Artigo de Eugênio Lara - Dezembro de 2000
Allan Kardec fez
várias prospecções. E como todo iniciador de uma idéia, de um
movimento, foi traído pelo entusiasmo ao se surpreender com o
crescimento vertiginoso do Espiritismo na França e no mundo.
Estatísticas feitas em sua época chamam a atenção pela
quantidade enorme de grupos espíritas que começaram a surgir,
obrigando-o a sair de seu gabinete em Paris e viajar pelo país
proferindo palestras, aceitando homenagens e orientando os
recém-formados grupos espíritas.
Imginava ele que este século que termina seria o século do
Espiritismo. Podemos dizer que foi o século do materialismo, do
pragmatismo tecnológico, do individualismo, da reafirmação do
ego, dos 15 minutos de fama. Elaborou um projeto de
estruturação do movimento espírita que sempre foi ignorado
pelos espíritas, acostumados às estruturas burocratizantes,
hierarquizadas, bem ao gosto dos movimentoe religiosos. Por
incrível que pareça, ao invés de se tornar uma filosofia
libertadora, tornou-se um movimento alheio às idéias de seu
fundador, notadamente no Brasil. E os resultados foram funestos
para o progresso do pensamento espírita.
A distância que separa a Doutrina Espírita dos espíritas,
separação meramente teórica, foi tanta que criou-se um abismo
entre Kardec e o Espiritismo, da mesma forma que existe uma fenda
abissal entre Jesus de Nazaré, que virou o Cristo, e o
cristianismo. Movimentos como o da espiritização, lançado pelo
Espiritismo e Unificação na década de 80, jornal que antecedeu
este Abertura, foram combatidos sistematicamente, a reação não
foi nem um pouco amistosa. Chega a ser ridículo, tanto quanto
estressante, ter que espiritizar o Espiritismo ou kardequizar os
kardecistas. O tempo demonstrou que é um trabalho necessário,
mas que não pode se limitar aos entraves criados pelo instinto
de conservação próprio de qualquer idéia institucionalizada.

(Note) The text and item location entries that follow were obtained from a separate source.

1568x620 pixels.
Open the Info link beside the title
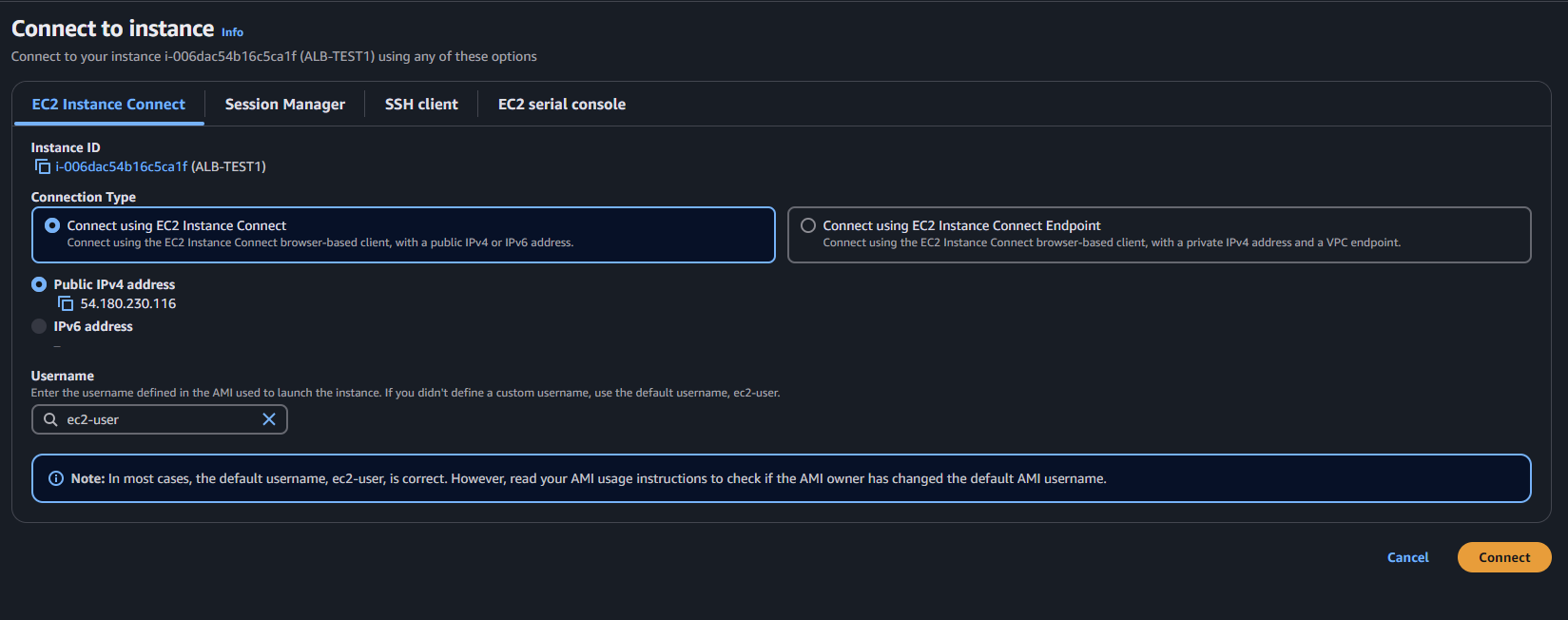coord(232,32)
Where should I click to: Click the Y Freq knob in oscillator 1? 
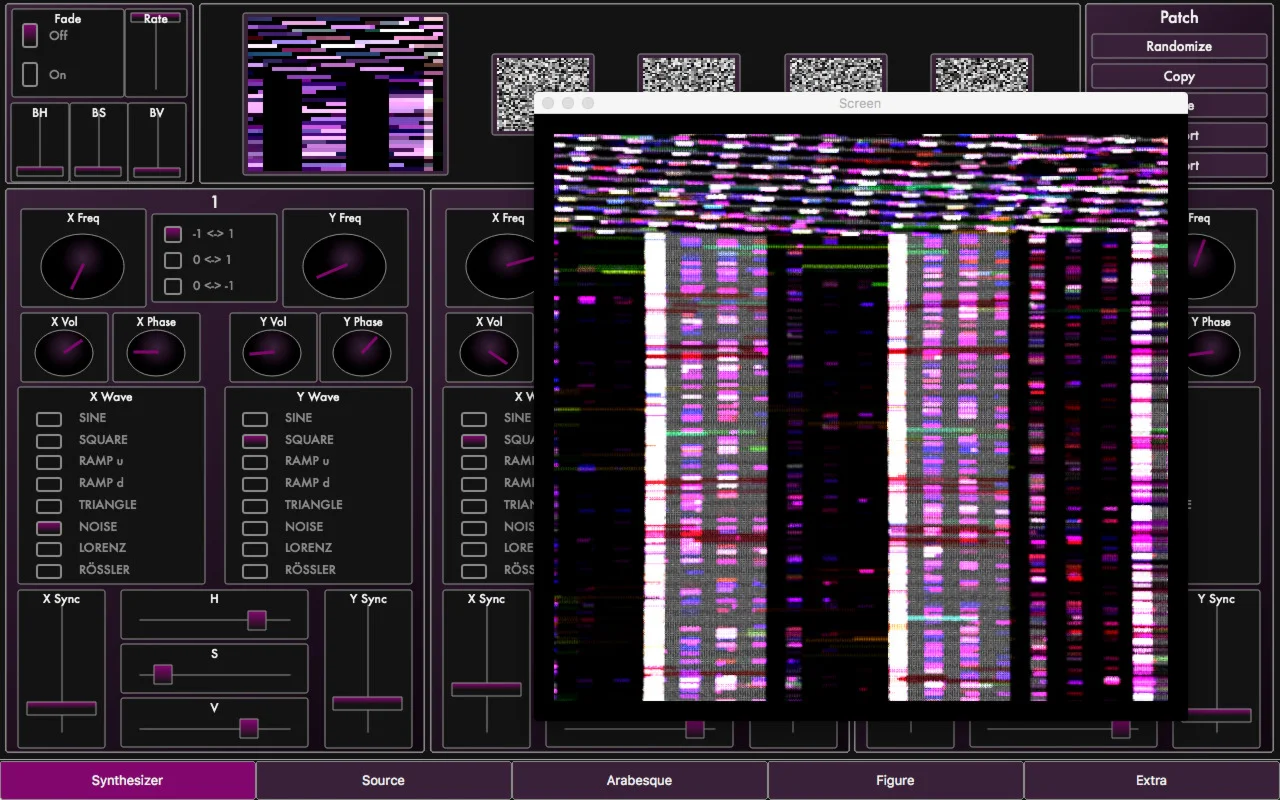[x=344, y=267]
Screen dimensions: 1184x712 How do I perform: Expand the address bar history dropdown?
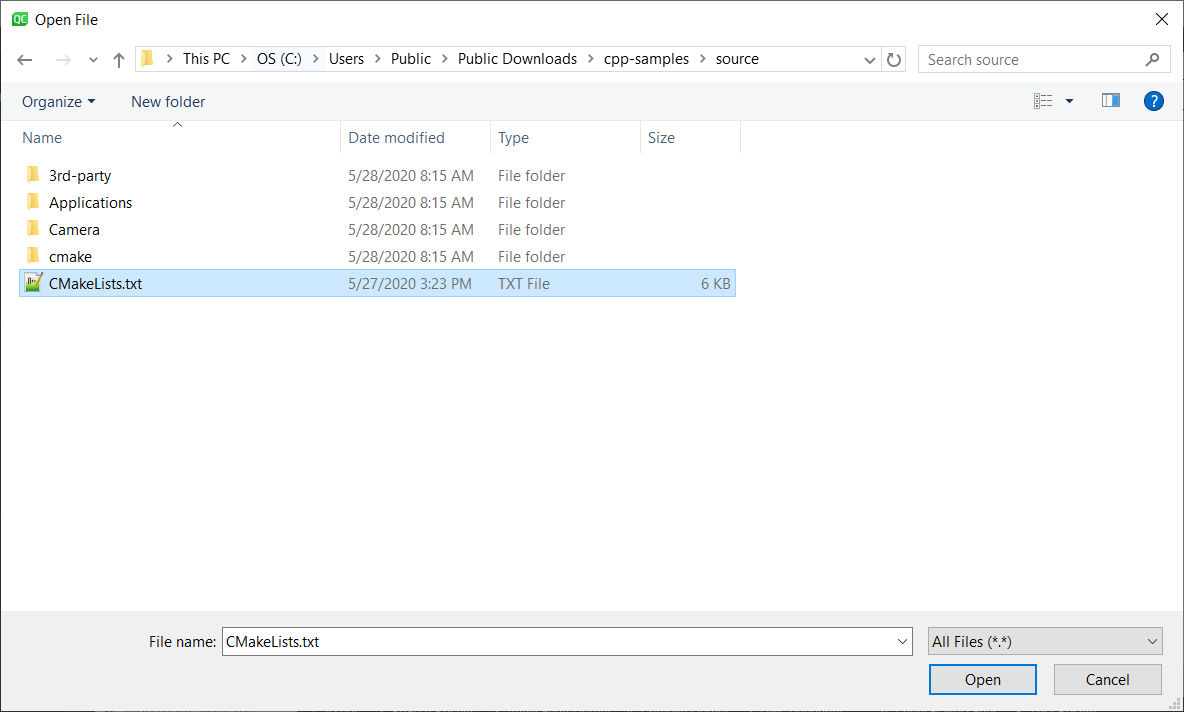coord(869,60)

Nem sempre vale a pena ficar clamando no deserto.
Pois as pessoas são livres e os movimentos que elas criam
também. O Espiritismo seguiu um caminho historicamente
compreensível, influenciado por fatores culturais e
antropológicos quase que inevitáveis. Chega de ficar chorando o
leite derramado. É preciso avançar ainda mais quanto ao papel
que cabe ao Espiritismo.
De todas as prospecções de Kardec, a mais admirável foi acerca
da propagação do Espiritismo. Em duas oportunidades ele abordou
o tema e imaginou, de início, quatro fases, ampliadas
posteriormente para seis. Guardadas as diferenças entre os
períodos, que não cabe aqui analisar, há uma coincidência
quanto ao que ele imaginou ser a fase final de propagação da
Doutrina: ela terá de ser social.
Pois aí está uma das grandes finalidades do Espiritismo, a sua
influência na sociedade, no campo da educação, das idéias.
Não adianta ficar imaginando um movimento ativista, aguerrido,
como o marxismo, por exemplo. A natureza da filosofia espírita
é bem outra, ela é reflexiva, intelectiva e profundamente
ética. O Espiritismo é uma ética, seus princípios normativos
atuam no plano axiológico, dos valores, mudando o eixo vivencial
das pessoas. A revolução que provoca é silenciosa, quase que
imperceptível, pois não tem toda aquela parafernália de
movimentos outros mais engajados e belicosos, nem deve ter.
Muitos adjetivos foram utilizados para reafirmar o verdadeiro
caráter do Espiritismo: filosófico, científico, laico. E
outros para desviá-lo do trilho kardequiano como cristão,
religioso, evangélico. Pois já que é assim, também proponho
uma adjetivação que se faz necessária nesse século que se
inicia: Espiritismo Social. É preciso recuperar seu caráter
sociológico e imprescindível resgatar o caráter ativista de
seu fundador. Kardec foi, no sentido gramsciano, um intelectual
orgânico, um homem de ação, um militante entusiasmado e
idealista. Desde a juventude preocupava-se com a educação das
massas, com o progresso moral.
Em função do estímulo ao individualismo, do crescimento do
egoísmo social e de suas consequências perniciosas, abre-se uma
lacuna que o Espiritismo tem todas as condições de preencher
pois ele é profundamente humanista e reafirma o sentido
libertário, existencial e moral das pessoas, a partir da
compreensão de suas idéias evolucionistas e imortalistas. O
Espiritismo terá que ser social senão terá um fim
profundamente melancólico e lamentável.